Capítulo III

387 104 748
                                    

Quando Roxana partiu tinha apenas 9 anos. Seguiu à risca a profecia da velha senhora e os caminhos não se mostravam fáceis. Ela sentiu fome pela primeira vez e dormiu num monte de feno, ao relento. Sofreu, chorou e machucou-se muito.

Aos 12 anos, uma cobra venenosa picara seu cavalo. Vendo o sofrimento do animal, a garota, embrutecida pela terra de suas viagens, sacrificou-o com um canivete que trazia sempre à cintura. Não verteu uma lágrima. Com o sangue, sujou seu lenço e continuou seu caminho, a pé.

Caminhou por dias seguidos. Sentia dores por todo o corpo, tinha dolorosos machucados em seus pés calejados e precisava de água. Seu maior inimigo, o cansaço, a venceu. Tombou inconsciente.

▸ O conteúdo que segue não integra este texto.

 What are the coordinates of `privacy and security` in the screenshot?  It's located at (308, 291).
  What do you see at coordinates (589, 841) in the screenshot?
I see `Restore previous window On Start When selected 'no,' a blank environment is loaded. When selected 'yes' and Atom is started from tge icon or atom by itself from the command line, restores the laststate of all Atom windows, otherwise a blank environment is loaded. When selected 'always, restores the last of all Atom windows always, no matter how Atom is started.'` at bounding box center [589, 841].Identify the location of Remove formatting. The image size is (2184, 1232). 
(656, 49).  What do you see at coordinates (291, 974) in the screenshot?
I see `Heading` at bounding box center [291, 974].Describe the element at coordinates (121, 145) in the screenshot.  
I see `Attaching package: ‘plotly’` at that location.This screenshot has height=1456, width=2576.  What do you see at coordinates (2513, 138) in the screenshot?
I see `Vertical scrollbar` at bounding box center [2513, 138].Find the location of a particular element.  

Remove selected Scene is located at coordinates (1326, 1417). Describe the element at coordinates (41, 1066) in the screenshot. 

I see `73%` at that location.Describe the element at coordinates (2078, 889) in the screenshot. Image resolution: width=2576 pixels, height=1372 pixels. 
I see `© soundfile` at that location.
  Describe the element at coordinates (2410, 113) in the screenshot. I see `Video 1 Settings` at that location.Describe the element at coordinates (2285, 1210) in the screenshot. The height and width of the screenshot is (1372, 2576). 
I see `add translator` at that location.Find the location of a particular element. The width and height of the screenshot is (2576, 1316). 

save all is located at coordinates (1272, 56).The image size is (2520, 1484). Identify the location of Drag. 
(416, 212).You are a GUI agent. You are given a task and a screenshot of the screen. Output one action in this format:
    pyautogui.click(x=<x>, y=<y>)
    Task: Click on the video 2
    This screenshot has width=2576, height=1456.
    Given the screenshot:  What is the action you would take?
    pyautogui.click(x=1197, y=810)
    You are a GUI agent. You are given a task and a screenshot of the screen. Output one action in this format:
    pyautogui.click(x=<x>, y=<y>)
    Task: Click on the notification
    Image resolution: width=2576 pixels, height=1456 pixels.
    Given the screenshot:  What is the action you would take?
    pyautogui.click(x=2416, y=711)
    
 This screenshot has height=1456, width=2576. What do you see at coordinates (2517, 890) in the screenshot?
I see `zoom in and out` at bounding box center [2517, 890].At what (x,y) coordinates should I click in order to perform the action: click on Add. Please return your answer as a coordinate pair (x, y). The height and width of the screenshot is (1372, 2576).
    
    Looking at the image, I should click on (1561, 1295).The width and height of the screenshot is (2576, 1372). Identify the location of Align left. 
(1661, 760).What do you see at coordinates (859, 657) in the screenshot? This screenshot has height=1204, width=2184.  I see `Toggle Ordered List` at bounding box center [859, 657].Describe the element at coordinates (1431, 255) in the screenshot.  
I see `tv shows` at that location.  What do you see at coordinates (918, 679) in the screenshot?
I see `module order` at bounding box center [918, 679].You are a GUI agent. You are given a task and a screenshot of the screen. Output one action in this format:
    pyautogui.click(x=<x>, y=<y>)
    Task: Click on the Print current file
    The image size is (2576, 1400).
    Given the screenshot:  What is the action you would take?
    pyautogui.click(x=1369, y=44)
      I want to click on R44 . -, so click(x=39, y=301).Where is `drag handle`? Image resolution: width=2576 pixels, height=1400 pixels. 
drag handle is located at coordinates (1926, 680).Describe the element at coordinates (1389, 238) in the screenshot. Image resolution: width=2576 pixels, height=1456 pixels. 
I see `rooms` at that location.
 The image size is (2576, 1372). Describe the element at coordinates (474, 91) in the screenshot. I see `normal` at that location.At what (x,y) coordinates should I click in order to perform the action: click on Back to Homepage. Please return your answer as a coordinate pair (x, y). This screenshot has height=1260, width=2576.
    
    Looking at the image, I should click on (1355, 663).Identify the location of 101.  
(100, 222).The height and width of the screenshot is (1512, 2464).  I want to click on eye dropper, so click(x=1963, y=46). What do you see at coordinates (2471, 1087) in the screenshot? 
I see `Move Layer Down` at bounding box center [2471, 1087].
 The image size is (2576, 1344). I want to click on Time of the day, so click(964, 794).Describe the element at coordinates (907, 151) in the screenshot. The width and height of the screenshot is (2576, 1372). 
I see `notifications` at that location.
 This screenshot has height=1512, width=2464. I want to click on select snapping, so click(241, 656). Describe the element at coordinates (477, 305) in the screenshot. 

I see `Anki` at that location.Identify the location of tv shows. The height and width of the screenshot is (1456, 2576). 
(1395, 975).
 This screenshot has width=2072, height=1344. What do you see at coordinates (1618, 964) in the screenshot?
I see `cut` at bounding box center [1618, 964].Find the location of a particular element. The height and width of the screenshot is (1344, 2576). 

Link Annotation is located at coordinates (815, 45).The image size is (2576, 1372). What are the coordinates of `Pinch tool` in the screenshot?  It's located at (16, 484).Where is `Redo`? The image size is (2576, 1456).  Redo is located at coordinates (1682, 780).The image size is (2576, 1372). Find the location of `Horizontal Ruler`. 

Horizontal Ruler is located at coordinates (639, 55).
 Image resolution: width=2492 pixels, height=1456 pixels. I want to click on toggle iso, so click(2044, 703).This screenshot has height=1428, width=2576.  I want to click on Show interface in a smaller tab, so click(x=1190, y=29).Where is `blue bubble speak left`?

Acordou e ao seu redor havia uma adorável cabana. Tentou mover-se, mas estava entorpecida. Um velho homem de olhos bondosos aproximou-se e disse:

- Roxana, meu nome é Leonardo. Sou um mago, antigo preceptor do filho do rei e há algum tempo parti em uma missão, encontrá-la. Sabia que precisava de mim e que qualquer caminho que tomasse levaria-me a você.

-Agradeço-lhe imensamente.

- Não há porque agradecer-me, minha garotinha. Eu sei o que você é e o que fará. Estou errado, minha senhora?

- Minha missão é salvar o rei, o reino e encontrar o amor. A anciã apenas disse-me que deveria partir, caso contrário, morreria.

Leonardo trouxe para perto de Roxana uma pomba branca que estava em uma gaiola artisticamente ornada e que, curiosamente, não possuía porta.

- As pombas são mensageiras nos tempos de guerra, mas, nos tempos de paz, elas são portais para reflexos do Tempo. O Tempo é um senhor sublime. Você descobrirá isso. Olhe em seus olhos, profundamente, e respire devagar.

Roxana obedeceu. Viu uma luz prateada no lugar dos olhos da pomba e mais nada ao seu redor. Sentiu uma leveza em seu corpo, como se flutuasse, mas estava de pé. Não mais na cabana.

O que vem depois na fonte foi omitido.